Task description
Your task is to write out exactly the lines from the line containing "Screen dimensions: 698x600" through the end of the records, inclusive at both ends.

(Records from a collection)
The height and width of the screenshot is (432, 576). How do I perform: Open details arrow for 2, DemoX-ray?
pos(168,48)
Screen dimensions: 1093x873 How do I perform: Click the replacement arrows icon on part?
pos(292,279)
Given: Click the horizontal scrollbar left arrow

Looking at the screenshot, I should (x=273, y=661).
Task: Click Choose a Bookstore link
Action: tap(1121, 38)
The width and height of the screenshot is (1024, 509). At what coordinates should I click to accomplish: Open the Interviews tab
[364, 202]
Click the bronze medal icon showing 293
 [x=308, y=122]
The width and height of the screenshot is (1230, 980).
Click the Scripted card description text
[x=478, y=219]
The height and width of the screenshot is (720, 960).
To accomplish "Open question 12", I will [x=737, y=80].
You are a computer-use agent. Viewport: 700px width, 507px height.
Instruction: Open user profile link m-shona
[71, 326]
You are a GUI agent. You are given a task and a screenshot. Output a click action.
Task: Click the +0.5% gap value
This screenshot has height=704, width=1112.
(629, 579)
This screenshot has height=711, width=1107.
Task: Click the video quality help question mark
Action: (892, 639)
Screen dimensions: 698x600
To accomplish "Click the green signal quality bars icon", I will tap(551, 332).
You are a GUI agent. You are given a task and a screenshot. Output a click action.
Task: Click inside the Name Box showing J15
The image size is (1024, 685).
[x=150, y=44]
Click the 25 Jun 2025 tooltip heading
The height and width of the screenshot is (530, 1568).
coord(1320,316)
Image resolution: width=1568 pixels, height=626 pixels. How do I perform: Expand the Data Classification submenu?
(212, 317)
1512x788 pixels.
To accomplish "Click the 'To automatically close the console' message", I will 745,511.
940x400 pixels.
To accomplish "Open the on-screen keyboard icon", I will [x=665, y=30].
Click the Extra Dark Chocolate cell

Solution to the problem
Screen dimensions: 698x600
To accomplish "Click the green signal quality bars icon", I will tap(551, 332).
You are a GUI agent. You are given a task and a screenshot. Output a click action.
Task: Click inside the Name Box showing J15
The image size is (1024, 685).
[x=150, y=44]
Click the 25 Jun 2025 tooltip heading
The height and width of the screenshot is (530, 1568).
coord(1320,316)
Image resolution: width=1568 pixels, height=626 pixels. How do I perform: Expand the Data Classification submenu?
(212, 317)
1512x788 pixels.
To accomplish "Click the 'To automatically close the console' message", I will 745,511.
940x400 pixels.
To accomplish "Open the on-screen keyboard icon", I will [x=665, y=30].
Click the Extra Dark Chocolate cell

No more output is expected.